I stuck with the Franklin for about six years, but eventually found that I was at my computer enough I could rely on a digital calendar. My switch to digital was complete when I finally moved to a Blackberry that could sync over the air with my calendar, contacts and email. The only think I’m really lacking at this point is a robust synchronization for Omnifocus tasks with my Blackberry.
Janet Barclay says
I also evolved from a Day Timer to a digital calendar, but even though I’m at my computer most of the time, I’m switching back to paper. For most things, it works better for me.
Bill Bennett says
I’ve tried just about every digital alternative since the Apple Newton Messagepad and still keep coming back to my good old paper Filofax — the original British equivalent of the dayrunner.
Mark Shead says
@Janet – The biggest advantage I’ve found with a digital calendar is that I can keep it synced with my computer, my assistant’s computer, my wife’s computer and my phone. This keeps us all on the same page so we don’t overbook each other. However, if you only have to keep track of your own schedule then paper is a whole lot faster and convenient.
@Bill – I wasn’t familiar with the Filofax. Thanks for pointing it out.

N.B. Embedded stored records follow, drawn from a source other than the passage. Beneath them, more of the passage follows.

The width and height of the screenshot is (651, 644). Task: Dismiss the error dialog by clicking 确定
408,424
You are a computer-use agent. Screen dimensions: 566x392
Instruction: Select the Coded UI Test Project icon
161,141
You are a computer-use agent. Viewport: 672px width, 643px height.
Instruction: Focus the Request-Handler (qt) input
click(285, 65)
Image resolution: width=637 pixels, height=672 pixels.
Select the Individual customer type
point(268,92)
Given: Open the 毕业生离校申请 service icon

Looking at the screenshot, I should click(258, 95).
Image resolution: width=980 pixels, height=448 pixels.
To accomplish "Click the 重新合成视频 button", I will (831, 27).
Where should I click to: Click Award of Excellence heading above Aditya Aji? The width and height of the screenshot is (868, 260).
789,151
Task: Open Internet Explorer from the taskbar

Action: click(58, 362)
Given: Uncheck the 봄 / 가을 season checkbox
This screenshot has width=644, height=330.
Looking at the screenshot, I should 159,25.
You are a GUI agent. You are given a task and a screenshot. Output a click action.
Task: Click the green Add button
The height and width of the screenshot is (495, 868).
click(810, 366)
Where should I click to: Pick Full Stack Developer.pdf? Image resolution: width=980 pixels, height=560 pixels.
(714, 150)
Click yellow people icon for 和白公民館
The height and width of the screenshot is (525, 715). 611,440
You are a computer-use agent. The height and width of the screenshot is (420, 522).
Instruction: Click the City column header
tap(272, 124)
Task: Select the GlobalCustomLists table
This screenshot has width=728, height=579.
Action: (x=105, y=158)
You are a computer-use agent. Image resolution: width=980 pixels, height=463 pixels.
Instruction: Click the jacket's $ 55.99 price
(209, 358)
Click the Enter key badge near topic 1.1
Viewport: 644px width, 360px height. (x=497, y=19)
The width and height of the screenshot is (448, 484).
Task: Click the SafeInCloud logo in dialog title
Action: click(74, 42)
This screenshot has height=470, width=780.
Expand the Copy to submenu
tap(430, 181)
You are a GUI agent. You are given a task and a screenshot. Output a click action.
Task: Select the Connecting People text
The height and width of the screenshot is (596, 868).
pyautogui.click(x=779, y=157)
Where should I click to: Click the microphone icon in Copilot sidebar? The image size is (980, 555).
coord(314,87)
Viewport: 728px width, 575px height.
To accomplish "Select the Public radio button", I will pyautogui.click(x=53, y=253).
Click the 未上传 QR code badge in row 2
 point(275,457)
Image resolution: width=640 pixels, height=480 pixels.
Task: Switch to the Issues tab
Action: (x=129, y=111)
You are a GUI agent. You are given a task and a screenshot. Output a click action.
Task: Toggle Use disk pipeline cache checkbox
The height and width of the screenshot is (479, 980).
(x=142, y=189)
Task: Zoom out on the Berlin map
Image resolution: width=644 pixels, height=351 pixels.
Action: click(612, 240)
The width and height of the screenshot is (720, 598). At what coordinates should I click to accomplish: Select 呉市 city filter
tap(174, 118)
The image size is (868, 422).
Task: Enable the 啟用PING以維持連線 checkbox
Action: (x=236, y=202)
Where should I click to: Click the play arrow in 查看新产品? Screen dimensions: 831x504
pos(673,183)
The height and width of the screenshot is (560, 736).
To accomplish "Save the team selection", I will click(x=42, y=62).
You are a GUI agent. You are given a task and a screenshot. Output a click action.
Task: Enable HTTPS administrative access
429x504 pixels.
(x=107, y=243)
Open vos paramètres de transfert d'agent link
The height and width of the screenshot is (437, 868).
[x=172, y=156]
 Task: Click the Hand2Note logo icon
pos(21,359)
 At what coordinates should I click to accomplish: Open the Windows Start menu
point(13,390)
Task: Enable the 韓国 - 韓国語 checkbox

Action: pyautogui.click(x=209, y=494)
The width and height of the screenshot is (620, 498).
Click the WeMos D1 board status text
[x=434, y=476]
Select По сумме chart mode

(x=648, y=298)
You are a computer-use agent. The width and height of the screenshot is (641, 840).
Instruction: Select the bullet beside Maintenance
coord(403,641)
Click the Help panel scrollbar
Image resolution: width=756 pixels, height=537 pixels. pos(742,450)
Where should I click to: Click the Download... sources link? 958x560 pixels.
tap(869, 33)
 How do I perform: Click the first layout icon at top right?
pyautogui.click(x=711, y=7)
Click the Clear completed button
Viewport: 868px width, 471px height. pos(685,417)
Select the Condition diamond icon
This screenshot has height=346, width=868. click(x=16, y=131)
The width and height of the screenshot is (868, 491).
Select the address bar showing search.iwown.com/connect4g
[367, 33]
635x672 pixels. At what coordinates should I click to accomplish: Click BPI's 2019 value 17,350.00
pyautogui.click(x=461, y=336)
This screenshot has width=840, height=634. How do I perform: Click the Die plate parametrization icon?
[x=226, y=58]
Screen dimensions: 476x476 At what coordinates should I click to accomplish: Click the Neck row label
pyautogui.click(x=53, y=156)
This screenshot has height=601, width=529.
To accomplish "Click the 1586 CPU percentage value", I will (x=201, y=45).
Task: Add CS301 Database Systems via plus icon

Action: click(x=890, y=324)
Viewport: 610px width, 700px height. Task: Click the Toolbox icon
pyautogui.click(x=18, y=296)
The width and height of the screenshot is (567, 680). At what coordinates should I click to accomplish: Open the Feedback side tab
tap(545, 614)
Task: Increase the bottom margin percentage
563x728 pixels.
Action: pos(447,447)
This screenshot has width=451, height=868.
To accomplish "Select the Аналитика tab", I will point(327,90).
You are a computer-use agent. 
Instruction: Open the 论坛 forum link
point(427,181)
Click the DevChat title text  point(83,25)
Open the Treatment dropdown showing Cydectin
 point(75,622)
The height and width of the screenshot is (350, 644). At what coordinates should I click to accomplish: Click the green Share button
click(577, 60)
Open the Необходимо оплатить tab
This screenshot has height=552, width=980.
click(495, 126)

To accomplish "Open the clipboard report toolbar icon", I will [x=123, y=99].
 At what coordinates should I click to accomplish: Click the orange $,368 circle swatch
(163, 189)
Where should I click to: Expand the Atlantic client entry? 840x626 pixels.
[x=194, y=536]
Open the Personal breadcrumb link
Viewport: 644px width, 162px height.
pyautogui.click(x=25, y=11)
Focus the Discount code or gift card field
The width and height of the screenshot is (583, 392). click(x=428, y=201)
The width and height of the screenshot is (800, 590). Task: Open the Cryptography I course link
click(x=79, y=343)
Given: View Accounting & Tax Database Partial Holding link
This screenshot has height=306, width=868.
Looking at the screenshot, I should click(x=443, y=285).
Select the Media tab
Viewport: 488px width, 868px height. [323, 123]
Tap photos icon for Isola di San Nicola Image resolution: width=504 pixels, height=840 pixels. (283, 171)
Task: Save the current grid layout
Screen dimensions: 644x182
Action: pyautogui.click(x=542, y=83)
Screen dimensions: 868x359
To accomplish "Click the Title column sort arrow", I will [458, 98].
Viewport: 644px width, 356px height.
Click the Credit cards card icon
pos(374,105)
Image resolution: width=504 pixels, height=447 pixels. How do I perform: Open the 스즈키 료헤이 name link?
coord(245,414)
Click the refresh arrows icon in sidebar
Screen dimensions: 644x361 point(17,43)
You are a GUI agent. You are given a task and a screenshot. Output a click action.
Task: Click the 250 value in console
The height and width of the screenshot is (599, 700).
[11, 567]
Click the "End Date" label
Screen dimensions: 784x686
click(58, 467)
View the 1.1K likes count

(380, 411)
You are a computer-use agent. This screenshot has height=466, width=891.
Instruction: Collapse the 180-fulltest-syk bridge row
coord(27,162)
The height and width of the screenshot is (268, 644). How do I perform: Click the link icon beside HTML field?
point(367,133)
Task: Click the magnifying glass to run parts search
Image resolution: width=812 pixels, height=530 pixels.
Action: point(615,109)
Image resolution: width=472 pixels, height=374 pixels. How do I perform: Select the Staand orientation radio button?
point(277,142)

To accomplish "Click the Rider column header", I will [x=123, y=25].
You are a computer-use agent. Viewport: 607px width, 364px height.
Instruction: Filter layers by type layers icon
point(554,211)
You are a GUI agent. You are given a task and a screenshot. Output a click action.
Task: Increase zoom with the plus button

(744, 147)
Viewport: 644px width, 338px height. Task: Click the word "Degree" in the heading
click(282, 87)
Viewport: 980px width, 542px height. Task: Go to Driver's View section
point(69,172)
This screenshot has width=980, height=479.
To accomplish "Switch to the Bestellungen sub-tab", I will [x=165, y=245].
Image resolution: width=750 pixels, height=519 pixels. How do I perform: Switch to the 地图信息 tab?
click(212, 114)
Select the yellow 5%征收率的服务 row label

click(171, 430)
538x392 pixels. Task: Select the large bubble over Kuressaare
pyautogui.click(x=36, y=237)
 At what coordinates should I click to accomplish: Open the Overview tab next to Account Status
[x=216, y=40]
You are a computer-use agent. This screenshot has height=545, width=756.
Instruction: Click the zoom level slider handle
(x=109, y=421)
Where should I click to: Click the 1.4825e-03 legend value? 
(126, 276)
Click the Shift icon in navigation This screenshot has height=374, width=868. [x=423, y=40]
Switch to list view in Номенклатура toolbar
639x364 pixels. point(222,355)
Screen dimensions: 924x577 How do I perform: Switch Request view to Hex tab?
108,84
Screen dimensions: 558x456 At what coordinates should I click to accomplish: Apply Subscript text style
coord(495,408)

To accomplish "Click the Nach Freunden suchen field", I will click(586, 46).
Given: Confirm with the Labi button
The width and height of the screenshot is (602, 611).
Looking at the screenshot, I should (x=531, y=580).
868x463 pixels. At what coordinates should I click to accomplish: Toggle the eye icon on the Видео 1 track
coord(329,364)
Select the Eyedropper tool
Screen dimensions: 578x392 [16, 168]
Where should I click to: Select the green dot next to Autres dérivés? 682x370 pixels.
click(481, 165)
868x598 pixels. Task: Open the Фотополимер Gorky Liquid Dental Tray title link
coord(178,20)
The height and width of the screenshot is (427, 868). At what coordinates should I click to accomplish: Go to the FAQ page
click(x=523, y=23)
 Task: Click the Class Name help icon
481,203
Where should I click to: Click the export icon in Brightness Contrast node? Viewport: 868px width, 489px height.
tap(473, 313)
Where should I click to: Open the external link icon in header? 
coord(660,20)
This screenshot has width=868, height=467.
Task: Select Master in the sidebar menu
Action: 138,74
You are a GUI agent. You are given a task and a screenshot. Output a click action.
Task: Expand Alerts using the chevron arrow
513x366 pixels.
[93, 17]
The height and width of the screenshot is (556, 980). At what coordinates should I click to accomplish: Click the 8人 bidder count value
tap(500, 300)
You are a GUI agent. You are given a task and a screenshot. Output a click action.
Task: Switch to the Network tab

This post takes me back a bit…
I started with a Day Timer as well, and stuck with it until I got my first Palm Pilot. Since then I’ve moved through various Pocket PC’s, a Blackberry and now an iPhone, all while continuing to waffle back and forth between electronic and paper-based solutions.
I’ve tried various software and web-based services for to-dos and calendars, and I still haven’t found one that fits me perfectly.
The iPhone is the best so far, but I still find myself grabbing a trusty Moleskine most of the time.
Janet Barclay says
I think the biggest challenge with any system is integrating tasks and schedules. Although the two are closely connected, they aren’t one and the same thing. Assigning a deadline to a task can increase the likelihood that you’ll get it done, but if it’s a low priority task, you often have to keep postponing until it makes sense to actually work on it.
Patrick Dickey says
I, too started out with the Day Timer and Day Runner series. And I found one by a virtually unknown system that worked the best for a while. That was during college.
Later on, I discovered the Franklin Online system and bought that. I then purchased the Franklin paper planner, and use a combination of that, Outlook, Omea Pro, and the Franklin Online system (Their PlanPlus for Windows).
Supposedly their system synchs with Palm and other phones, and Outlook. I only use it to synch with Outlook, as I don’t have the latest and greatest in phones (I have a regular flip-phone which does wonders for me).
I may have to check out Omnifocus though, just to see what it’s like. My biggest issue isn’t the system, it’s my mindset. I typically start out great, and then falter off after a while.